Les qualités nécessaires à l’expert-comptable pour exercer son jugement sont des qualités personnelles et professionnelles. Les qualités personnelles nécessaires à l’expert-comptable pour exercer son jugement sont : l’objectivité, l’intégrité, la probité, la courtoisie professionnelle, la compétence professionnelle, la confidentialité, le professionnalisme, l’indépendance, le respect des normes professionnelles et la maturité. Quant aux qualités professionnelles, elles regroupent l’esprit critique et l’expertise.

Après examen du cadre théorique du jugement professionnel, nous avons illustré le processus du jugement professionnel, à travers l’enchaînement des cinq étapes, dans des missions d’audit et de présentation des états financiers. Les illustrations du processus du jugement professionnel, dans le cadre des missions d’audit, portent sur la détermination du seuil de signification pour établir le programme des tests substantifs, et l’audit des estimations comptables.

La présentation d’une note sur l’information sectorielle constitue l’illustration du processus du jugement professionnel dans les missions de présentation des états financiers.

Pour explorer les avis et les actions nécessaires en vue d’améliorer l’aptitude au jugement dans la profession, nous avons réalisé une enquête auprès des universitaires, des dirigeants d’entreprises et des experts-comptables. Le nombre de la population contactée s’élève à 513. Le nombre des réponses obtenues s’élève à 228 soit 44,44% de la population contactée.

Les propositions avancées en vue d’améliorer l’aptitude au jugement dans la profession sont articulées autour des acteurs qui sont l’université, les instances professionnelles et les professionnels.

Le rôle de l’université consiste à mieux préparer les futurs professionnels à l’exercice du jugement professionnel et à instaurer un programme d’évaluation de la formation universitaire.
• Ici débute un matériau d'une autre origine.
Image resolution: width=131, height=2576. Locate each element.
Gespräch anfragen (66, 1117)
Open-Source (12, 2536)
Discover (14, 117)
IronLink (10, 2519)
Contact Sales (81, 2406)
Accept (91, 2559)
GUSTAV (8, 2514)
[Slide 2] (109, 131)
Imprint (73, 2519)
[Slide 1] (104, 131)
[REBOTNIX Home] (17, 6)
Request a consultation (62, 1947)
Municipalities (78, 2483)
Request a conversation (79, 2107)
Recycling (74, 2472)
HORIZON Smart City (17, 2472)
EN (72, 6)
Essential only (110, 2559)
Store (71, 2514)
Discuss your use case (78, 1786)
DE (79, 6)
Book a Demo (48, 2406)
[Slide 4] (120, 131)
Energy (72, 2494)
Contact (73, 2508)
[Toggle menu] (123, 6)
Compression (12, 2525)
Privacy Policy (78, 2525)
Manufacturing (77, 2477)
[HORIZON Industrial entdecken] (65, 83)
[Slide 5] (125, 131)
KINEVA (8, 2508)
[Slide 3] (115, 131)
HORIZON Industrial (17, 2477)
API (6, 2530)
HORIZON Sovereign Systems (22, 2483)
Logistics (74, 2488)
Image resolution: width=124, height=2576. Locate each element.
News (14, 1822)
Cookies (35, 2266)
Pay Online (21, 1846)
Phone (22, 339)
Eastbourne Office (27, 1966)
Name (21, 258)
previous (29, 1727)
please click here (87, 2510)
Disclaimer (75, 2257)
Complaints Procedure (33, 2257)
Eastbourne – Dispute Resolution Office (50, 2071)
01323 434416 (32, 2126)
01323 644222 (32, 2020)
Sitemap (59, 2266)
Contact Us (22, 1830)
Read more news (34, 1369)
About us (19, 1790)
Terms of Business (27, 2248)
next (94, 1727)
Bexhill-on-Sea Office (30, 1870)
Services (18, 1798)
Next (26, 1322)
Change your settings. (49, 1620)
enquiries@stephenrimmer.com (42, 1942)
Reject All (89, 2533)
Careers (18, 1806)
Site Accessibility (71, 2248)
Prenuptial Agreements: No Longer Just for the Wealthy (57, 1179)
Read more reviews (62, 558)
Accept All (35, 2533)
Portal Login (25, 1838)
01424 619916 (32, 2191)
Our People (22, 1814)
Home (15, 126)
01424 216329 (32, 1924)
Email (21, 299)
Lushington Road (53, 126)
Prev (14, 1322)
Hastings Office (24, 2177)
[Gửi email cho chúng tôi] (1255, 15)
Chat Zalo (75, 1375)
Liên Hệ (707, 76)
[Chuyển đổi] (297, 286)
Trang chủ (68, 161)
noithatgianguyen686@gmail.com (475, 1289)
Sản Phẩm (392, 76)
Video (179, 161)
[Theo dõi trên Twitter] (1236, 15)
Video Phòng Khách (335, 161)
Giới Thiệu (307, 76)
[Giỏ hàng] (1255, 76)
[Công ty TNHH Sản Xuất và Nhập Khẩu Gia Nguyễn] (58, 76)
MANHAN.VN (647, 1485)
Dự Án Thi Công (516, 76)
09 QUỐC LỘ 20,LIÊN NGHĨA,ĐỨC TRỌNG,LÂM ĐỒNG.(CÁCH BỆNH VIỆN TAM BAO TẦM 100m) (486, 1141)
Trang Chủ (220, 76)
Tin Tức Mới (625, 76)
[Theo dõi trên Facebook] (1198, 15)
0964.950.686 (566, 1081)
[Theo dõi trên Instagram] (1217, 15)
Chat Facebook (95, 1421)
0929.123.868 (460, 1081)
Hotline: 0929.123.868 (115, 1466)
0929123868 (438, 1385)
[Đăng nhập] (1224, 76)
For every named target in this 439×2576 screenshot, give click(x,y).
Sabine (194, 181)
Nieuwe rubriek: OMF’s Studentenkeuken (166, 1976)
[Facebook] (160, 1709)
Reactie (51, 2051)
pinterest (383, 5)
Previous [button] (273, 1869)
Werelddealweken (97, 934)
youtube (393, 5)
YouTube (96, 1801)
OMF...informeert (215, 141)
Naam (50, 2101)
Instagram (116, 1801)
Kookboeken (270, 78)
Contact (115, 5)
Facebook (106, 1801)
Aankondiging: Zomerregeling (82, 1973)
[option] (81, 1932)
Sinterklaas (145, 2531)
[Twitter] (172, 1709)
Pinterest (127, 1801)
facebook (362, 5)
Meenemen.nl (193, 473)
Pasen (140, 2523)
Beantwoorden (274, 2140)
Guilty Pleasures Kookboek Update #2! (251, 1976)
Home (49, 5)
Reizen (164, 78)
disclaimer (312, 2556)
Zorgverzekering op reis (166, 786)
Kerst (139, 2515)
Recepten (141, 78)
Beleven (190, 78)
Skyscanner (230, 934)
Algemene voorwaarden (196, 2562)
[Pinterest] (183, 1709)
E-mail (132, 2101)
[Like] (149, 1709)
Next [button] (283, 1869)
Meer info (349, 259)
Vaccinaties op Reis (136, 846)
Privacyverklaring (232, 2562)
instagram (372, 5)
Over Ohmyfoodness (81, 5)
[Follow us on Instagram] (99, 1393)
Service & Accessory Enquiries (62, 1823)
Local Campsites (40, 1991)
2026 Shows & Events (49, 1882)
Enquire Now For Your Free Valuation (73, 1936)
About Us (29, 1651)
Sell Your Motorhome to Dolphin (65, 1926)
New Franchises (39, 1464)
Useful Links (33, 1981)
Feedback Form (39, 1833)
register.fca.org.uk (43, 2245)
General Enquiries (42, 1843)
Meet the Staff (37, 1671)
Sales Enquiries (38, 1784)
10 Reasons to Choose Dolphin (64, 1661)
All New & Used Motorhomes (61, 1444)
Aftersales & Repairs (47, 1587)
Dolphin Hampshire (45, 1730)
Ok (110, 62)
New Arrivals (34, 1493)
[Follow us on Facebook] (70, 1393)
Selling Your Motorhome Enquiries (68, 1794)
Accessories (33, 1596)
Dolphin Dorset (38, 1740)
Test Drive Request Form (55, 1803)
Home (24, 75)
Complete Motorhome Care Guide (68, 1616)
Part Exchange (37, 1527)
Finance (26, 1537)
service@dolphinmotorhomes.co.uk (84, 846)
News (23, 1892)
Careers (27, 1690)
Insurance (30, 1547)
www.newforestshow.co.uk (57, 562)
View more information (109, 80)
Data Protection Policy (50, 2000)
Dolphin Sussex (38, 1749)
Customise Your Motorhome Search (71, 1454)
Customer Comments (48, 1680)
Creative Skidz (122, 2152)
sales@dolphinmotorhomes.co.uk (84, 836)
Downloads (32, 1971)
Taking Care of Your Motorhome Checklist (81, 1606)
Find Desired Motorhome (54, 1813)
Aussi, l’université doit-elle insister sur l’éthique professionnelle et son utilité pour la reconnaissance de la qualité du travail comptable.

Les instances professionnelles doivent veiller au développement du contrôle qualité et à la planification d’actions de formation pertinentes.

Enfin, le rôle des professionnels consiste essentiellement à développer le professionnalisme, à respecter l’éthique et la déontologie professionnelles, et à entretenir et développer leurs connaissances ainsi que celles de leurs collaborateurs. Les professionnels doivent-ils aussi instaurer un système de contrôle qualité, développer le travail d’équipe et garder à l’esprit l’importance du jugement collectif et de la consultation.